Beberapa keuntungan melaksanakan pengumpulan data dengan menggunakan metode wawancara adalah (Suparmoko, 1992):
a. pelaksanaan wawancara mungkin memakan waktu yang lebih lama sehingga memungkinkan responden menjadi lebih mengerti akan topik yang ditanyakan, sehingga hubungannya dengan materi yang relevan lebih memungkinkan.
b. Pertanyaan-pertanyaan yang sifatnya sangat sensitif untuk responden dapat ditanyakan secara taktis oleh petugas pencacah sehingga tidak menyinggung perasaan responden. Dengan melihat reaksi responden, petugas pencacah dapat mengalihkan permasalahan kalau perlu memberikan penjelasan-penjelasan mengenai persoalan survey ataupun komentar-komentar lain unuk memancing responden memberikan jawaban. Dengan kata lain, situasi yang agak rumit biasanya dapat diatasi lebih baik dan efektif dengan persoalan metode wawancara dibandingkan dengan metode lain.

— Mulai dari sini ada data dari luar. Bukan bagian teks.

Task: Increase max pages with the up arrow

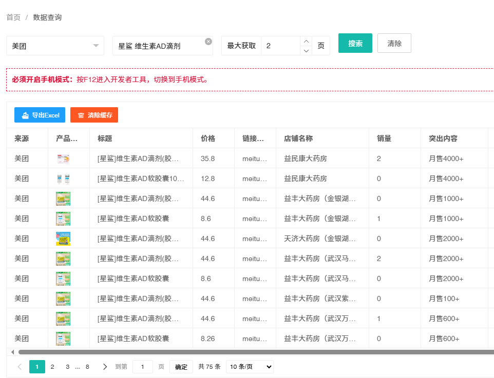Action: [x=306, y=41]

c. Bahasa survey dapat disesuaikan dengan kemampuan atau tingkat pendidikan responden. Oleh karena itu lebih mudah untuk emnghindarkan salah pengertian atau salah pengarahan dari pertanyaan yang ada. Walaupun demikian, perlu dicatat bahwa dalam survey tertentu adalah penting untuk petugas pencacah supaya tidak merubah kata-kata atau urutan pertanyaan yang ada, supaya mendapatkan jawaban yang bisa dipercaya. Dalam hal ini kepada petugas pencacah akan diberitahu selama mereka mengikuti latihan.

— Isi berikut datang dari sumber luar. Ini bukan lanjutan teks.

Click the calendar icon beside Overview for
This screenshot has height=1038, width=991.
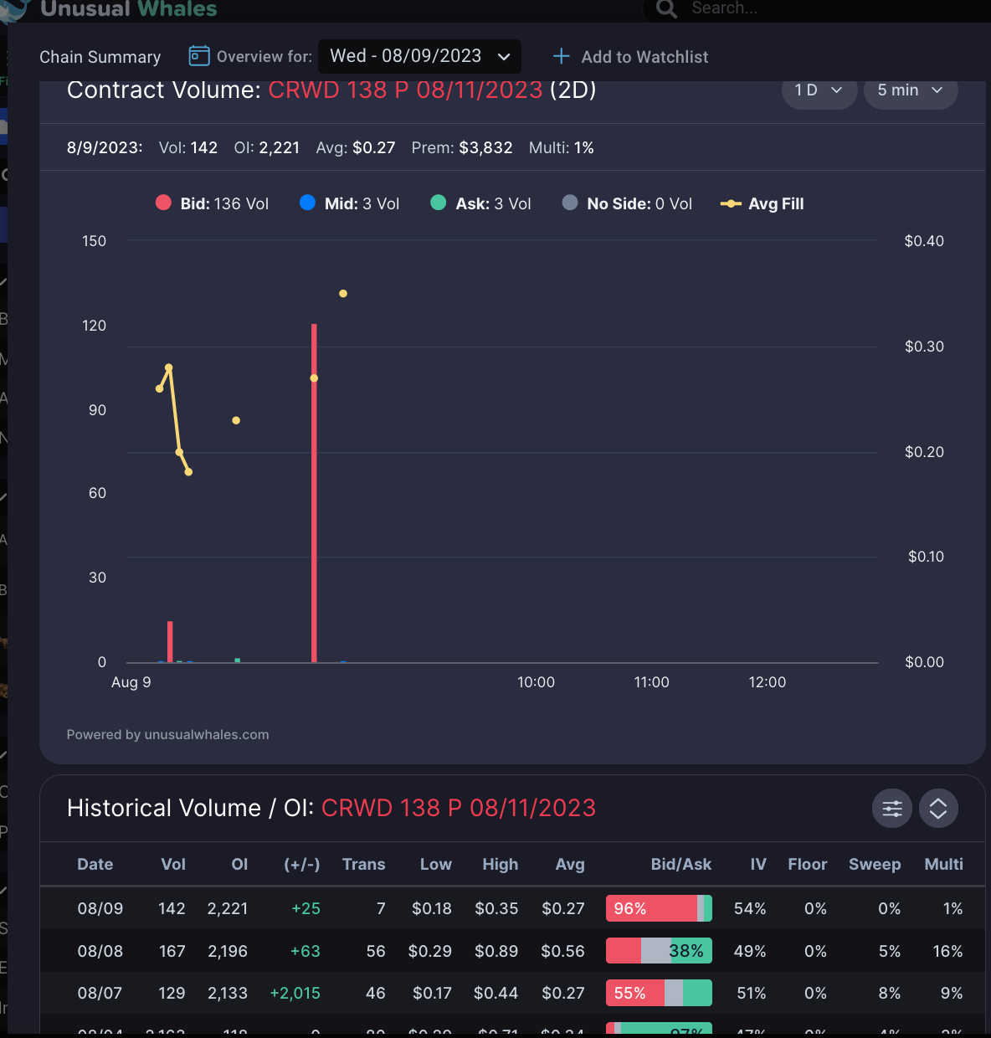pos(198,56)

Kelemahan-kelemahan yang terdapat pada penggunaan metode wawancara antara lain:
a. jika responden yang akan dikunjungi menyebar di daerah yang sangat luas, maka biaya perjalanan dan waktu yang dibutuhkan untuk mengunjungi responden tidak sedikit. Hal ini mungkin membuat penggunaan metode wawancara menjadi tidak ekonomis dan tidak efisien.
b. Dalam memilih, melatih, dan membimbing petugas pencacah lapangan diperlukan suatu organisasi, sehingga dalam pelaksanaannya lebih rumit dibandingkan dengan metode lain.

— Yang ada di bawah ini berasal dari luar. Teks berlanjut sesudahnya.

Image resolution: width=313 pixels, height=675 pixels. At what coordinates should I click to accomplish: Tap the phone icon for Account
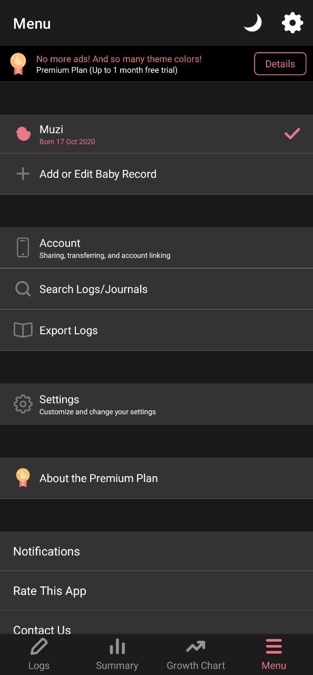23,247
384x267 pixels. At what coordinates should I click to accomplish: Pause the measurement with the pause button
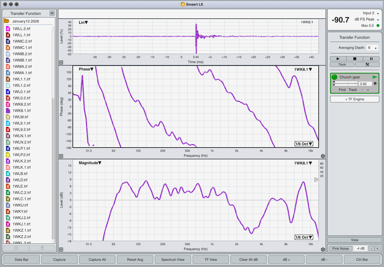coord(371,59)

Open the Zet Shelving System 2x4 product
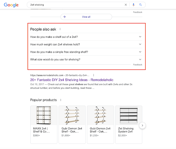[129, 125]
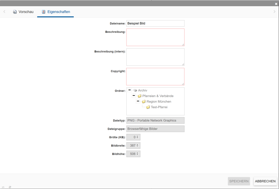The width and height of the screenshot is (279, 189).
Task: Go to previous item with left arrow
Action: [x=4, y=12]
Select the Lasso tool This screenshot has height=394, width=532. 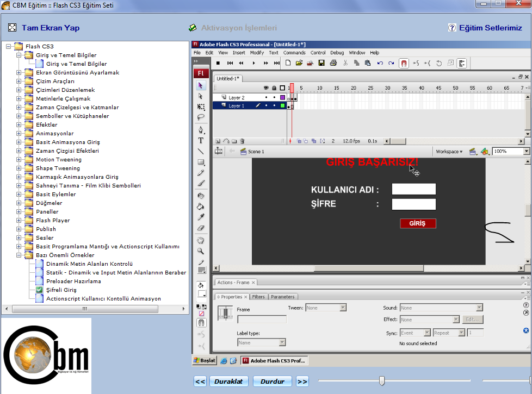click(201, 117)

c. Kesempatan dan waktu wawancara dengan responden terbatas artinya mungkin hanya dapat dilakukan malam hari saja atau hanya satu atau dua jam saja pada sore hari, sehingga membutuhkan banyak petugas agar waktu yang ditentukan dapat dicapai.
DAFTAR PUSTAKA

Aritonang, Lerbin R. (2007), Riset Pemasaran, Jakarta: Ghalia Indonesia.
Nazir, Mohammad (2005), Metode Penelitian, Jakarta: Ghalia Indonesia.
Singarimbun, Masri (1989), Metode Penelitian Survai, Jakarta: LP3ES.
Tarigan, Joseph R. (1995), Metode Pengumpulan Data, edisi pertama, Yogyakarta: BPFE.